[Records provided]
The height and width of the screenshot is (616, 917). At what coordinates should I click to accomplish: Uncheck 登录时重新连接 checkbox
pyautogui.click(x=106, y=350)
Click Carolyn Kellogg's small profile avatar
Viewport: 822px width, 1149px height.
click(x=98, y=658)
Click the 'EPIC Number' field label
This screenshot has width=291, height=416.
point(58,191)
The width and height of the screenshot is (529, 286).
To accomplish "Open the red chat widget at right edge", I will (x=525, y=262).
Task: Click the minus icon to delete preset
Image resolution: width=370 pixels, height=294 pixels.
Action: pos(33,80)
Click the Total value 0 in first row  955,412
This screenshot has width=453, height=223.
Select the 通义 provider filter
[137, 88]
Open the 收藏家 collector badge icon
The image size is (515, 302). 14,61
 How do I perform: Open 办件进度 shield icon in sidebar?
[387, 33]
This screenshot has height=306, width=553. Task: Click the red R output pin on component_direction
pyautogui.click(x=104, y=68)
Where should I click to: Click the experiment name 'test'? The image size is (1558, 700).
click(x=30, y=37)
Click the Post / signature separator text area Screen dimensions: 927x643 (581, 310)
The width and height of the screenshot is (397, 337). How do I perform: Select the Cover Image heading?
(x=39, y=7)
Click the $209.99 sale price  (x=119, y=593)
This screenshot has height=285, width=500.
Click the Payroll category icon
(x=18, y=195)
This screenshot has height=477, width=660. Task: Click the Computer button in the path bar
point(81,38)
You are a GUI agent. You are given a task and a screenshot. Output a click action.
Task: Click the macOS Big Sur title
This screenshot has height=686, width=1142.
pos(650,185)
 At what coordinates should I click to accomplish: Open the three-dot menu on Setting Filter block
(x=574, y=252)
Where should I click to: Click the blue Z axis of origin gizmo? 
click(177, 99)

[Required work]
Return every line from the one holding "This screenshot has height=477, width=660." through the end of the data, exactly as it appears, with both ends kept and nothing else.

[Solution]
This screenshot has height=477, width=660. Task: Click the Computer button in the path bar
point(81,38)
You are a GUI agent. You are given a task and a screenshot. Output a click action.
Task: Click the macOS Big Sur title
This screenshot has height=686, width=1142.
pos(650,185)
 At what coordinates should I click to accomplish: Open the three-dot menu on Setting Filter block
(x=574, y=252)
Where should I click to: Click the blue Z axis of origin gizmo? 
click(177, 99)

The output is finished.